WEIGHT: 59 kg
Bust: 2
1 HOUR:70$
Overnight: +30$
Sex services: 'A' Levels, Tantric, Foot Worship, Toys, Role Play & Fantasy
The picture is seared into our collective unconscious. Her body has been burned by the flammable scatter of an incendiary bomb. Only moments before, pilots had mistakenly dropped their fiery payload on allied positions, severely injuring civilians. So primal is the sceneβan unclothed girl and four other children fleeing in pain and panic past men in uniform; a dark sky roiling with apocalyptic bomb cloudsβthat it has endured for decades as an anti-war icon.
In the past few weeks, however, the provenance of the image has become the basis of a battle royale all its own. That battle has essentially pitted the Associated Press and a contingent of photojournalists and correspondents against a group of independent filmmakers.
Their disagreement has been brought about by allegations made in a new documentary, The Stringer, which had its world premiere on Saturday at the Sundance Film Festival. Representatives from the AP, and Ut himself, vehemently refute that claim, though none of them, as of this writing, has seen the film. The movie asserts that the photograph was instead made by a stringer: a Vietnamese cameraman working for NBC at the time, who submitted his undeveloped film on a freelance basis to the Associated Press office in Saigon.
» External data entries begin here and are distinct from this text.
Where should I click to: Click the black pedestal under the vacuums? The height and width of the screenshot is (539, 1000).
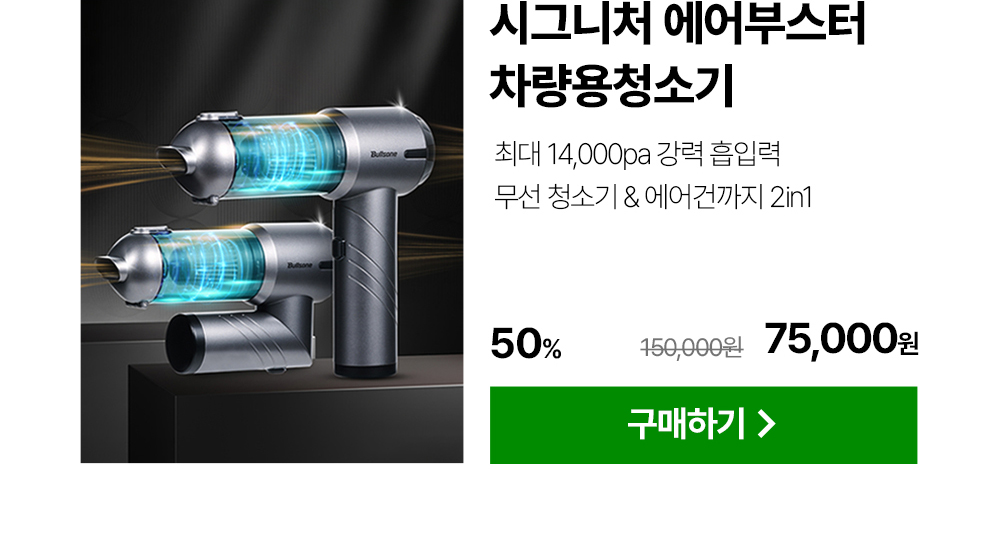pyautogui.click(x=295, y=417)

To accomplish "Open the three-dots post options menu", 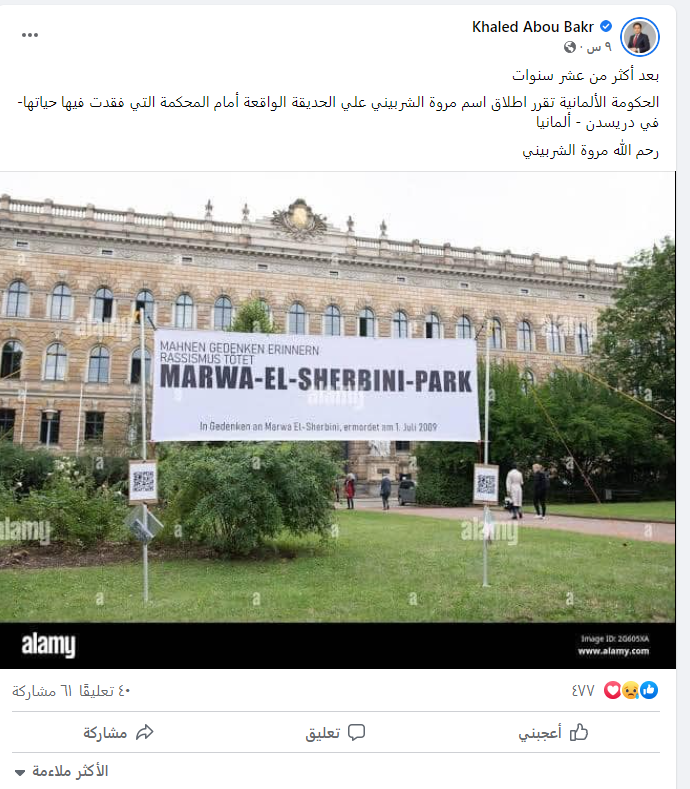I will click(x=30, y=35).
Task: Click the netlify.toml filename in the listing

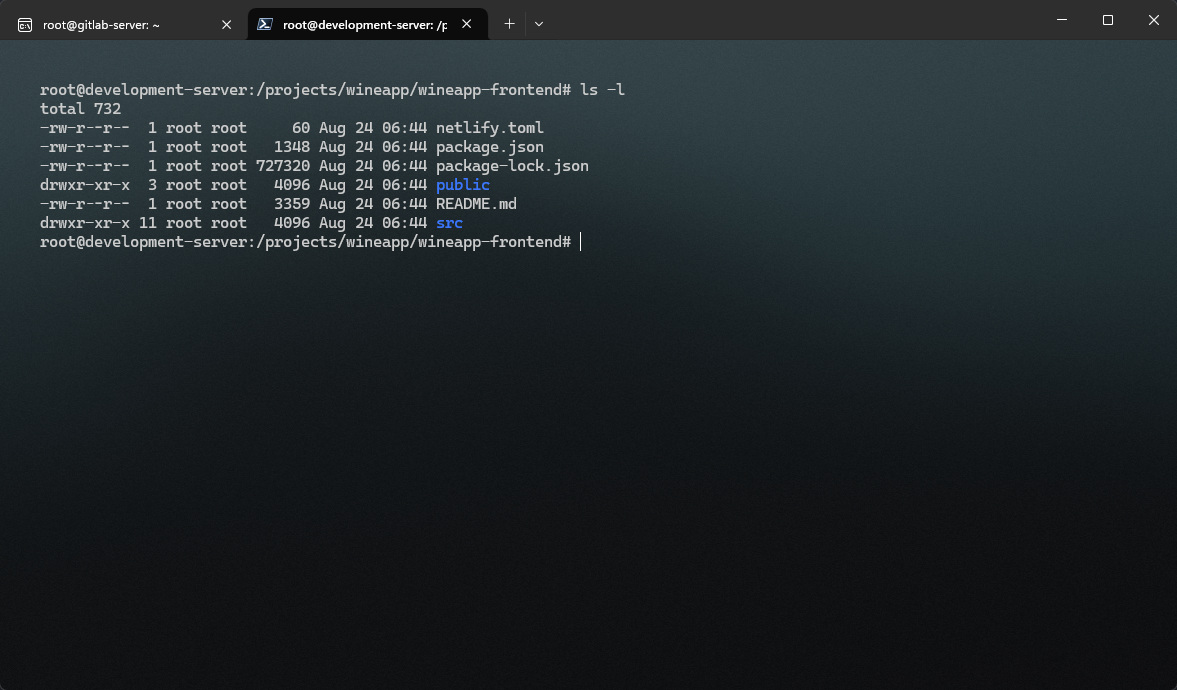Action: (489, 128)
South Vietnamese forces follow after terrified children, including 9-year-old Kim Phuc, center, as they run down Route 1 near Trang Bang after an aerial napalm attack on suspected Viet Cong hiding places, June 8, Full-frame version. The AP, according to the documentary, edited the film, selecting an image that was instantly recognized as extraordinary.
The service printed what would become the famous frame, and sent it over the newswires. The picture would run in newspapers around the world. Nick Ut was given credit for the image, and eventually won a Pulitzer Prize for it. The resulting photographic fracas has been intense. On one side is the Associated Press; a group of highly respected veteran journalists who covered the war in Southeast Asia; and Nick Ut then 21, now 73 , a heroic figure in Vietnam and longtime resident of the US whose lawyer tells me is considering litigation.